Arthritis In Horses
All About Arthritis In Horses
Just like in humans, arthritis in horses is a common medical condition. Most horses are housed in small stables and they are not able to walk or move around for several hours. When they are allowed to venture out, they have a tendency to over exercise and are sometimes even over worked. If this cycle continues for a long period of time, it can cause arthritis in horses.
Arthritis is a potentially dangerous condition for horses. It can eventually cause lameness in horses and it damages the joints. The most common areas for the arthritis to occur are in the hocks, coffin joints, front fetlocks and knee joints. The causes for the arthritis can be from an injury or an abnormal growth pattern. But in some cases, the arthritis can be hereditary and can be seen in other members of the same horse family.
Arthritis in horses happens because of a thinning of the synovial fluid responsible for lubricating healthy joints. The makes the cartilage cushion break down and as the condition progresses the bones can actually touch each other a rub together from movement. This is exceptionally painful for the horse. Older horses are more at risk for arthritis and they can also suffer with ligaments and tendons that become more elastic. Joint instability and ligament and tendon tears are the result of elasticized ligaments.
Horses that do not exercise or are overworked have the greatest risk for developing arthritis. This over activity or lack of exercise also can cause deformities over a period of time. For example, these things can make the legs crooked or bowed, or the toes of the horse can grow in or out. All of these things wear down the leg and foot joints and can cause severe arthritis in horses.
There are certain warning signs that a horse can present if arthritis is present. The horse may not act as playful as usual and he may retreat back to the stall area to avoid moving. There may be swelling in one or more of the joints and it may show signs of leg stiffness. If the horse has visible trouble after exercising and starts to limp of favor a leg, than he is probably in the beginning stages of arthritis. It is important to get medical help for the horse when you spot any sign of a problem. The arthritis in horses is treatable and the veterinarian can begin to ease the symptoms so that the arthritis does not become severe.

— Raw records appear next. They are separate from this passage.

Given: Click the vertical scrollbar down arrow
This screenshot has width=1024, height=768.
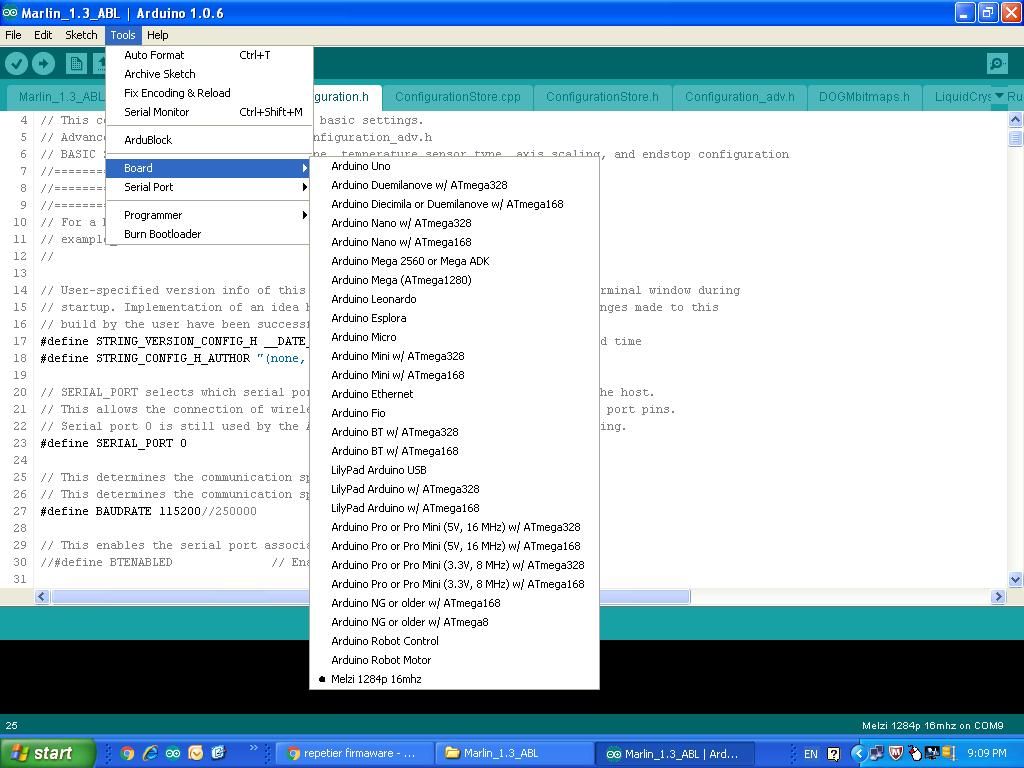Looking at the screenshot, I should click(x=1015, y=579).
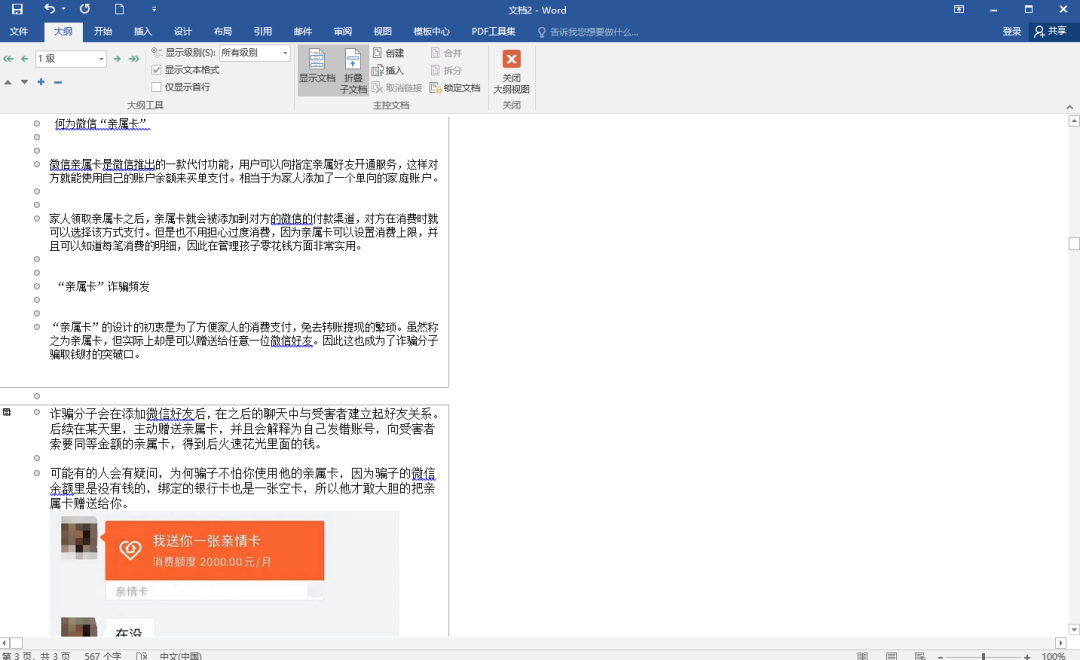Click the blue plus expand icon
This screenshot has height=660, width=1080.
point(41,82)
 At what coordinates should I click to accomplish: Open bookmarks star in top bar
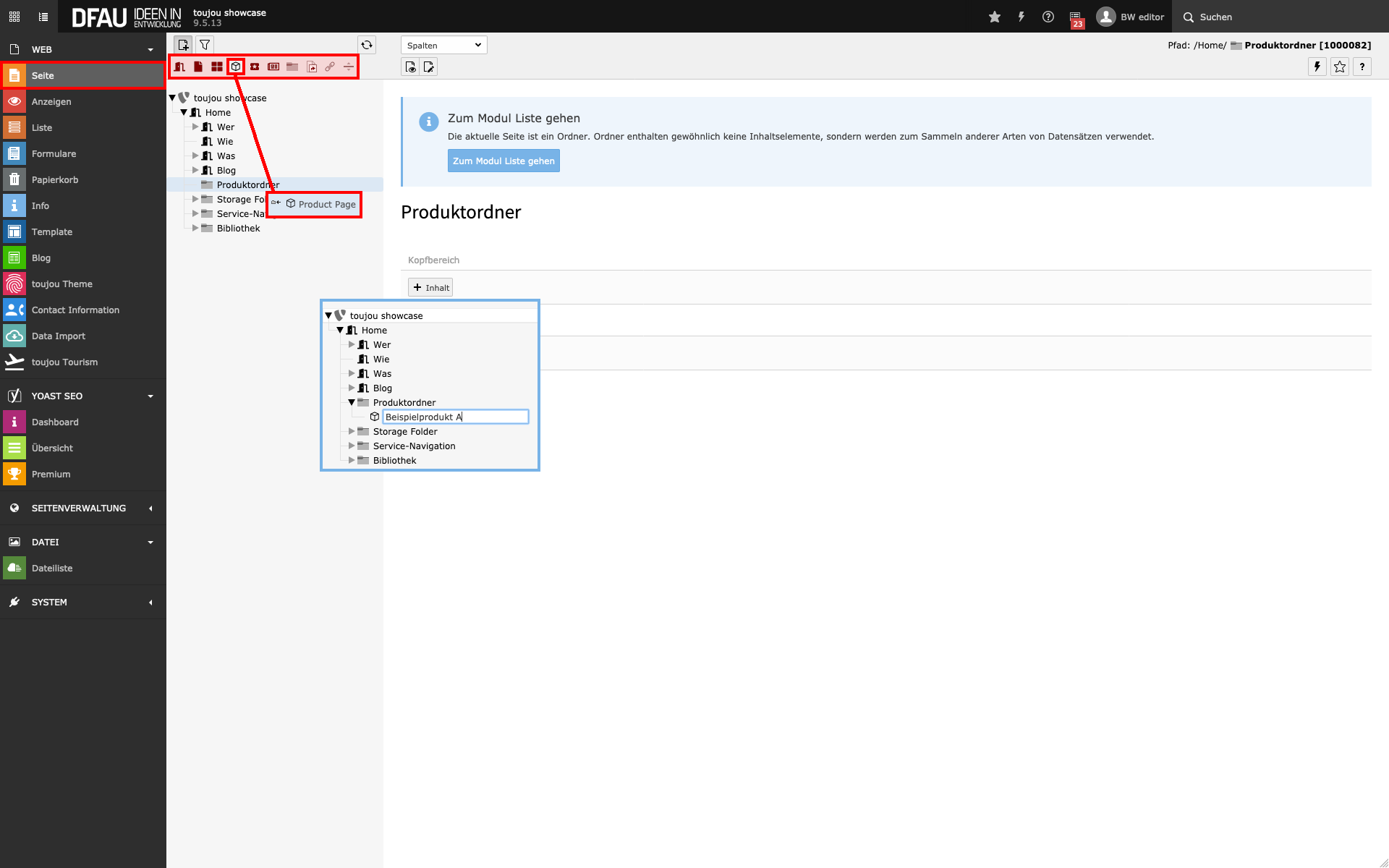[995, 17]
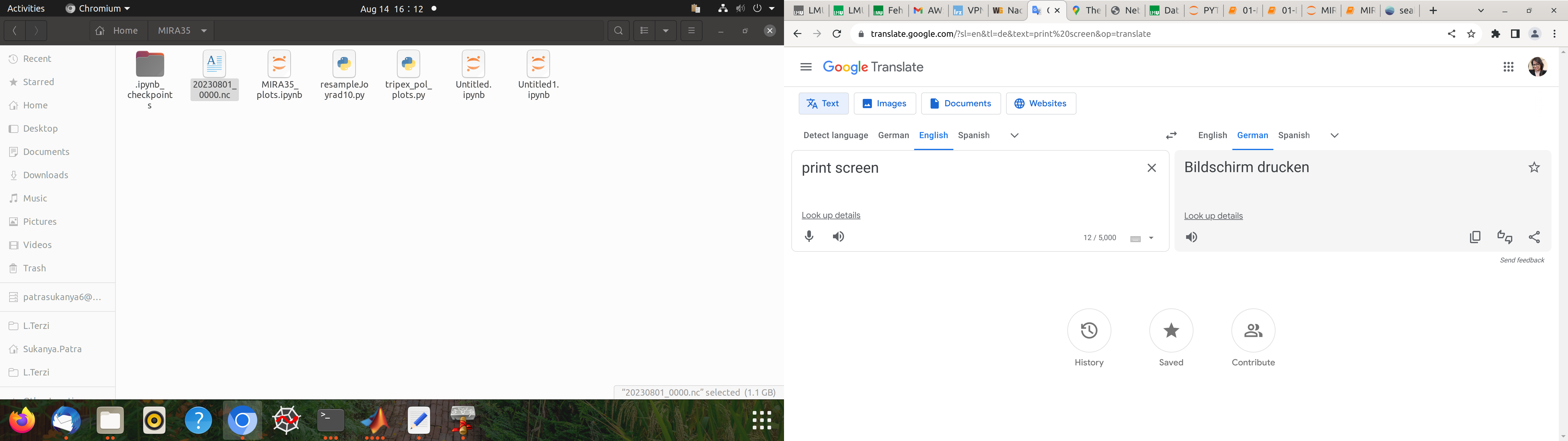This screenshot has width=1568, height=441.
Task: Listen to the German translation audio
Action: click(x=1191, y=237)
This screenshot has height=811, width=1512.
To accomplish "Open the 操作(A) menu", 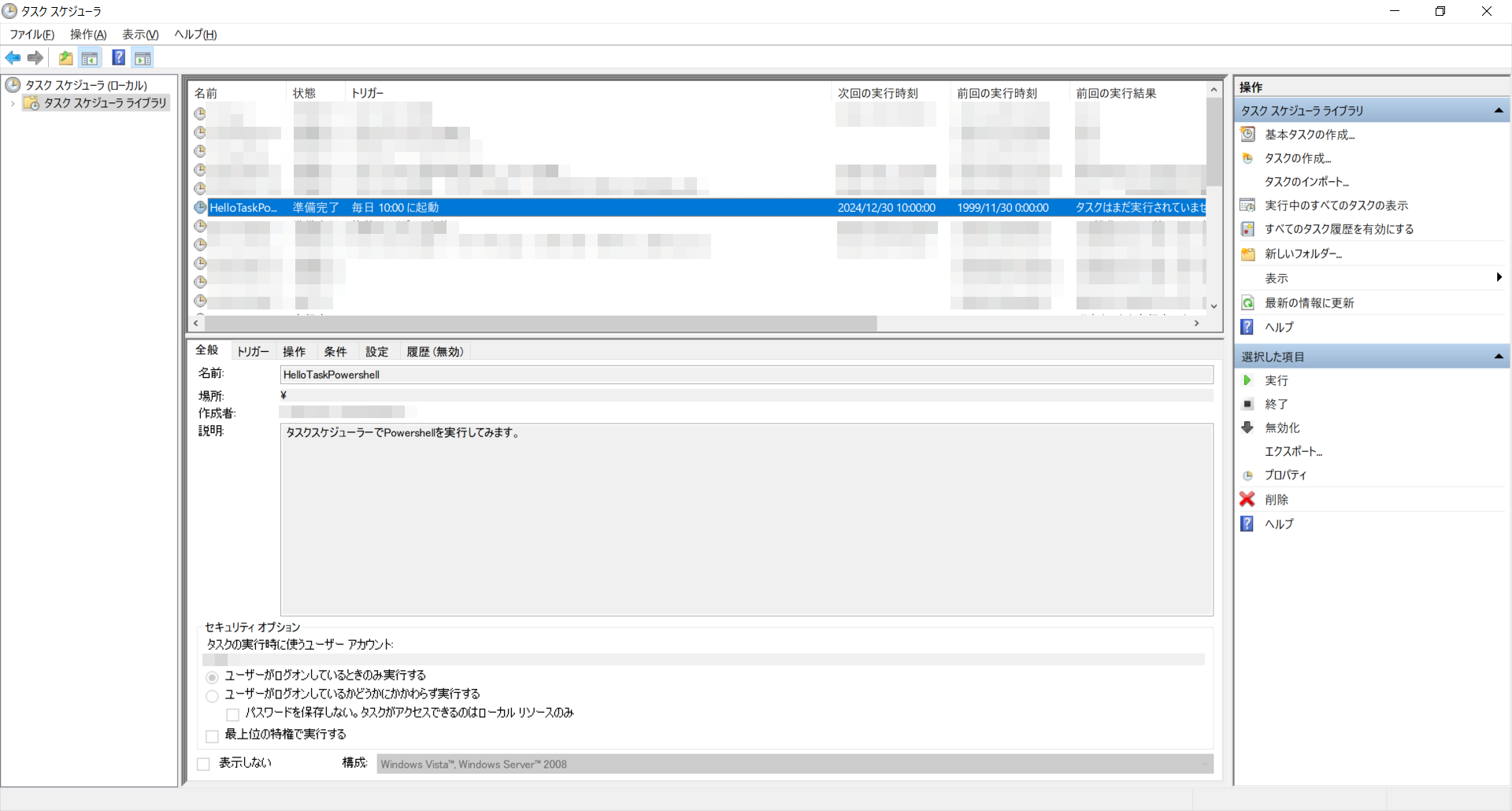I will pos(87,35).
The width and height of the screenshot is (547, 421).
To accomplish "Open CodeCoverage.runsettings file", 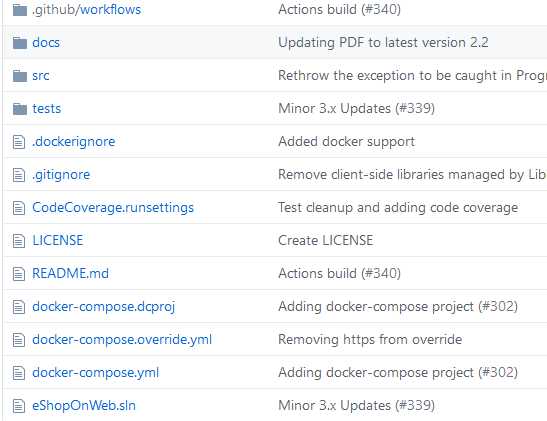I will click(x=113, y=208).
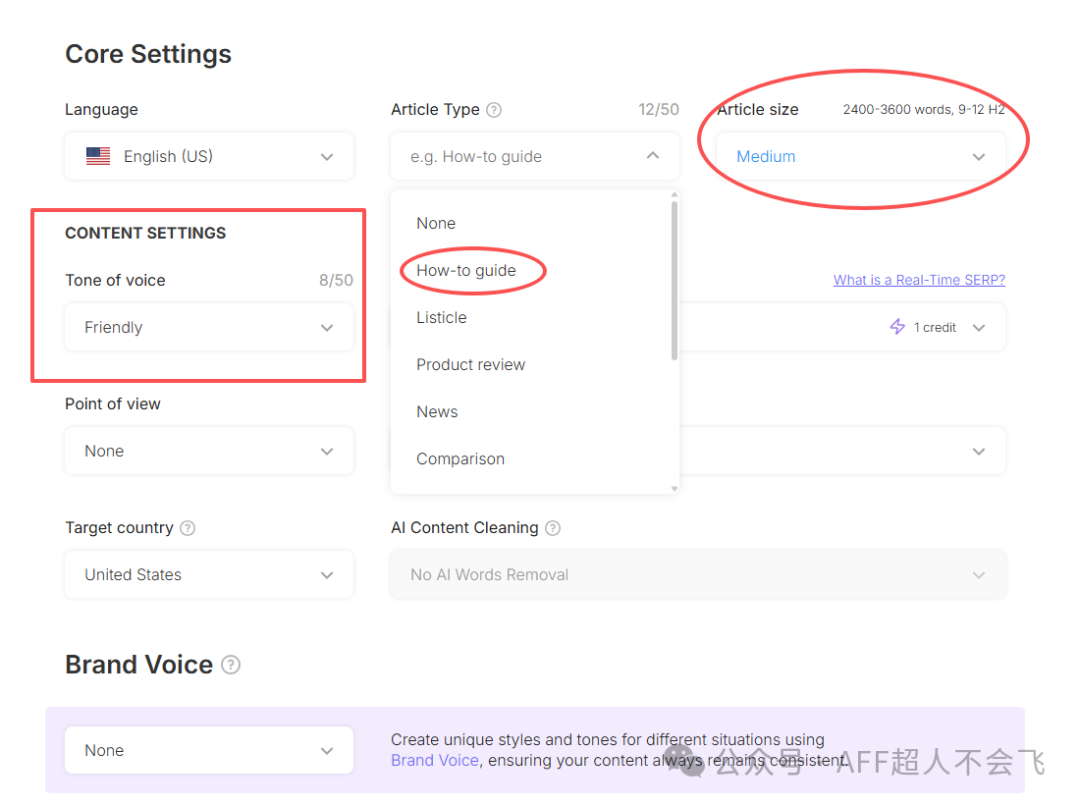Follow the Brand Voice hyperlink
Viewport: 1080px width, 805px height.
pyautogui.click(x=434, y=760)
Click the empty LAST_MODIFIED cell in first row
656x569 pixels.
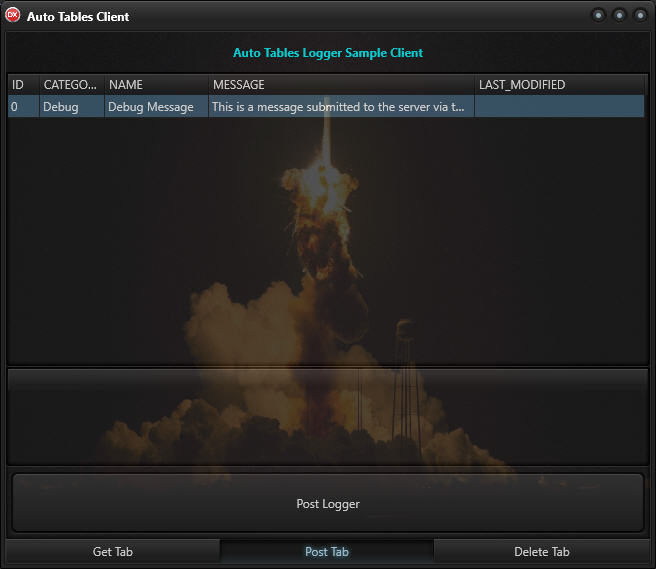pos(559,107)
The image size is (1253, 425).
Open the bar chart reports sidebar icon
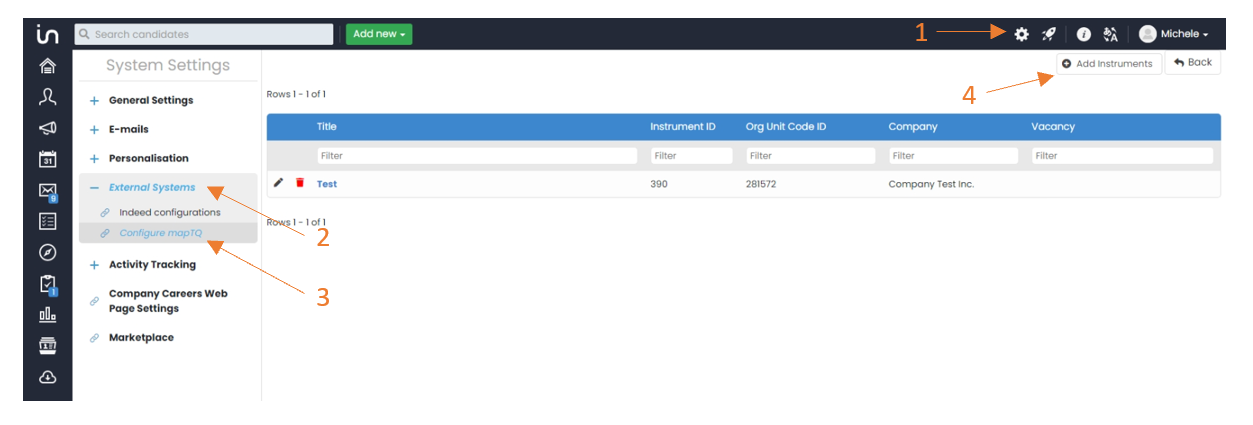click(x=47, y=315)
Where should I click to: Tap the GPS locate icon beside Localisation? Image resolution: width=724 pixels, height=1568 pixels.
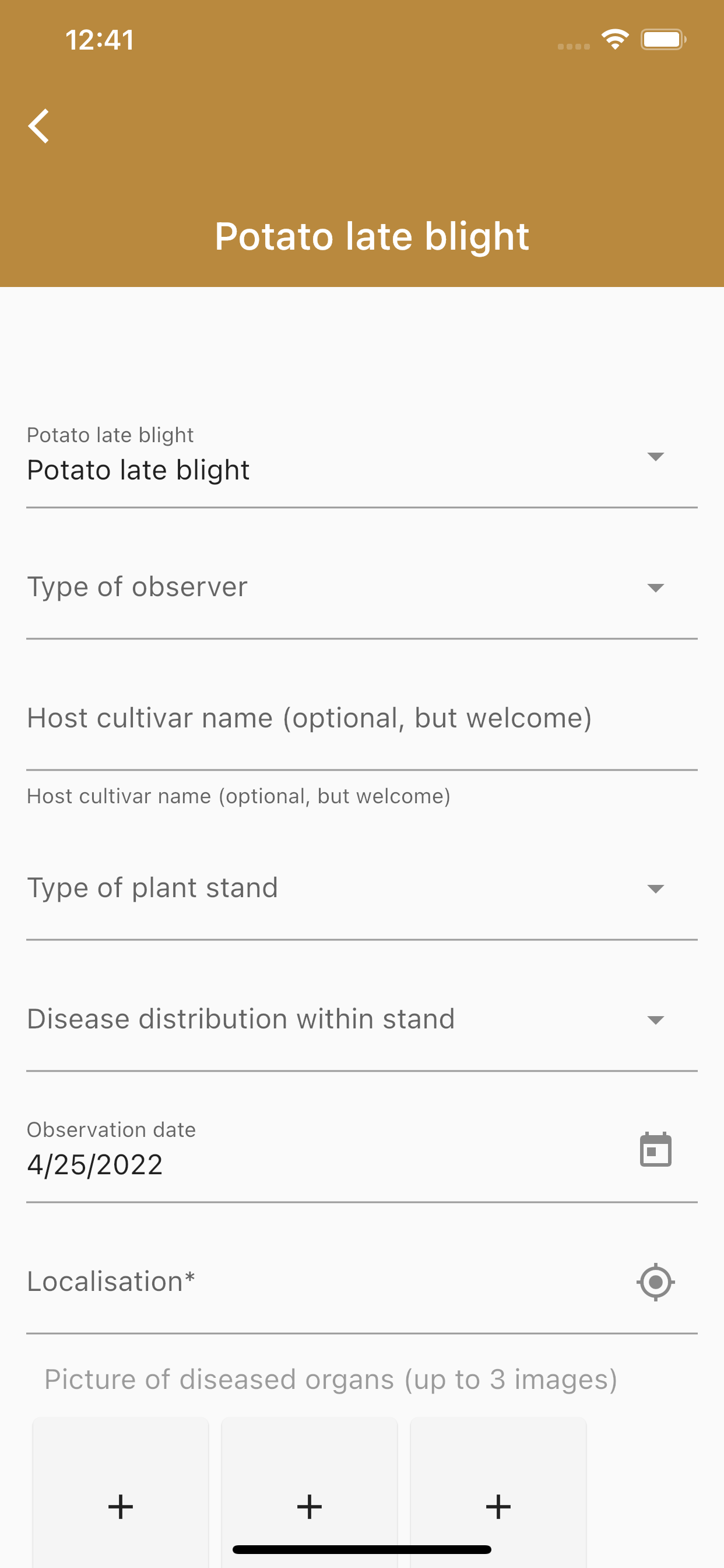pyautogui.click(x=655, y=1282)
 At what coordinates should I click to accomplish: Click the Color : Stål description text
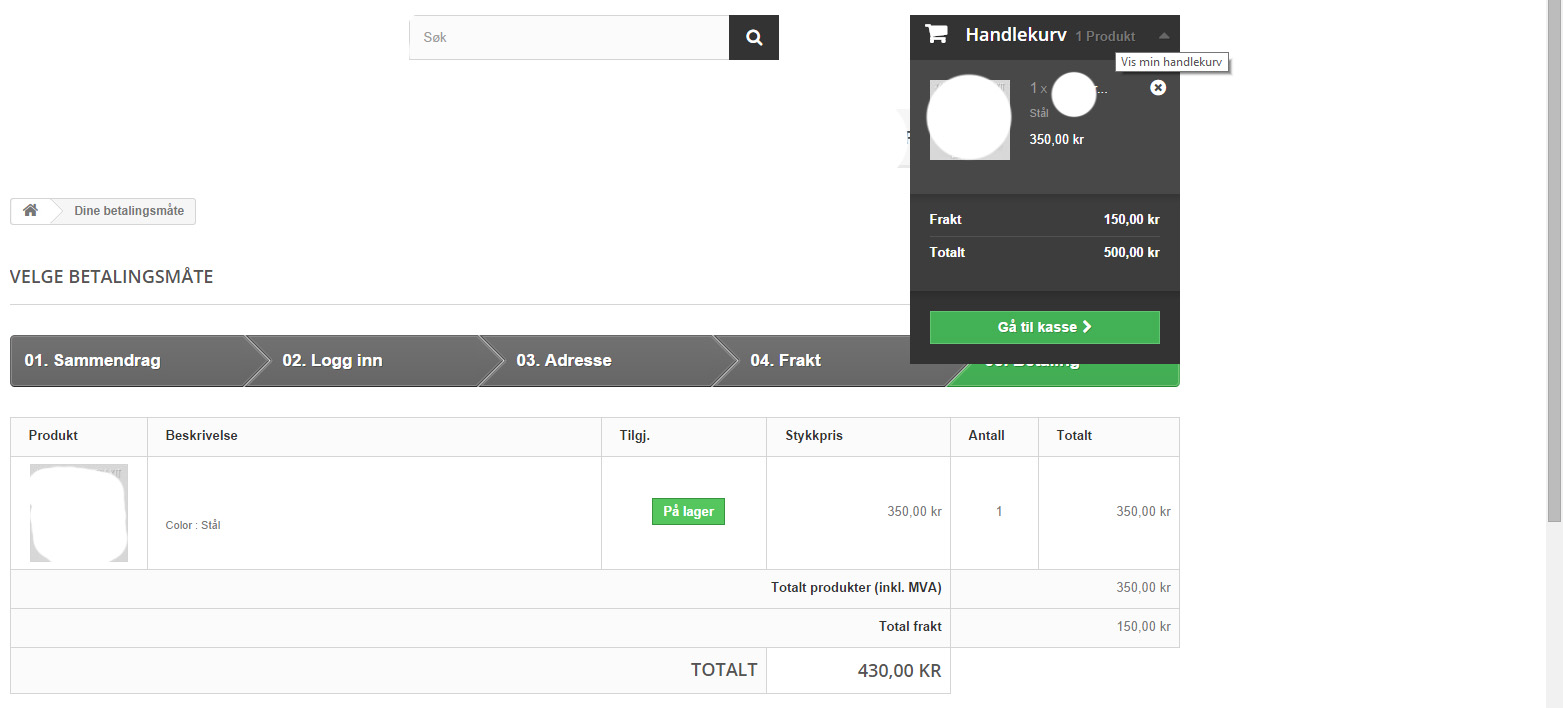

The veterinarian can run tests to see how far the disease has progressed. He will draw fluids form the joint and examine it for signs of deterioration. He will take X-rays and he may also do an ultrasound. After the veterinarian finds out how bad the problem is, he can start to treat the horse.
The treatment for arthritis in horses varies. This all depends on how far the disease has progressed. Horses that have just started suffering with the condition can be treated with ice packs and rest. This treatment will be continued until any swelling or pain is gone. In the worst cases, the veterinarian will have to do surgery to correct the problem. During this surgery he will either clean the joints or he may have to fuse them together.
Certain drugs can help with this condition. Anti inflammatory drugs can help to reduce the swelling in the joints and they can also help eliminate pain. But these drugs can only be used temporarily because they sometimes cause gastrointestinal problems in horses. There are also other medications that can be injected directly into the joint. They provide pain relief and protect the cartilage from further damage.